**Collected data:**

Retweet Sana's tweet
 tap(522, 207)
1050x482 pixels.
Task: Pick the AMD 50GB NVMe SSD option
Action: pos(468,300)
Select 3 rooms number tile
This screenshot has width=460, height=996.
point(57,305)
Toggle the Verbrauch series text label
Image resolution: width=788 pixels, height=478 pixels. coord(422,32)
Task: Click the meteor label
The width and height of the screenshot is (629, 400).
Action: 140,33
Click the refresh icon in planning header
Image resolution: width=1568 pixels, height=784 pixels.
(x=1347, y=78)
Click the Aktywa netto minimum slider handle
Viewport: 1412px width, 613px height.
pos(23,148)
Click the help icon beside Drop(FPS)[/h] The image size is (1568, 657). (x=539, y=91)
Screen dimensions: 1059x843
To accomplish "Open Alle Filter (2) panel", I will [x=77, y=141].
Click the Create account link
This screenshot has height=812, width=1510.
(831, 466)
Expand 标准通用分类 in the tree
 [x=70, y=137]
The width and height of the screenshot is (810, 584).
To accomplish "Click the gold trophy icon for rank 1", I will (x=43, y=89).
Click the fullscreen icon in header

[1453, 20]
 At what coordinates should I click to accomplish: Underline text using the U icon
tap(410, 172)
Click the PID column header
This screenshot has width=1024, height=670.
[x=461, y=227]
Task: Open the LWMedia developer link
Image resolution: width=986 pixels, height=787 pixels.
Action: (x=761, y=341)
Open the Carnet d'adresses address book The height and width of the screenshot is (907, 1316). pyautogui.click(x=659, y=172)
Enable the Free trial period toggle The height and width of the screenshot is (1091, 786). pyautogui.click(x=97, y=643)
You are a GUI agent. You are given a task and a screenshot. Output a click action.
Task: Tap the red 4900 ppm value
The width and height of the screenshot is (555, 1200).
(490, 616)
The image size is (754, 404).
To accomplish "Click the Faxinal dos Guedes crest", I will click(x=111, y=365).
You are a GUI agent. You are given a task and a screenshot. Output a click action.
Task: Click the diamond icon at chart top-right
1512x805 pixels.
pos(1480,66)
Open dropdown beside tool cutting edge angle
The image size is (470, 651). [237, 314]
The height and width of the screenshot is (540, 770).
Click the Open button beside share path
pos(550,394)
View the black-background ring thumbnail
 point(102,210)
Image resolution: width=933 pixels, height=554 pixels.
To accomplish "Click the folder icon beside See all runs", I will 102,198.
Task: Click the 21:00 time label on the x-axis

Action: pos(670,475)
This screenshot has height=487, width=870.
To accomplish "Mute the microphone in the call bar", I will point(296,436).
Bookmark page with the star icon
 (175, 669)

**PROBLEM:** The lines holding the word "pyautogui" are the answer. Find them in the entries and copy them.

**TASK ANSWER:**
Open the Carnet d'adresses address book The height and width of the screenshot is (907, 1316). pyautogui.click(x=659, y=172)
Enable the Free trial period toggle The height and width of the screenshot is (1091, 786). pyautogui.click(x=97, y=643)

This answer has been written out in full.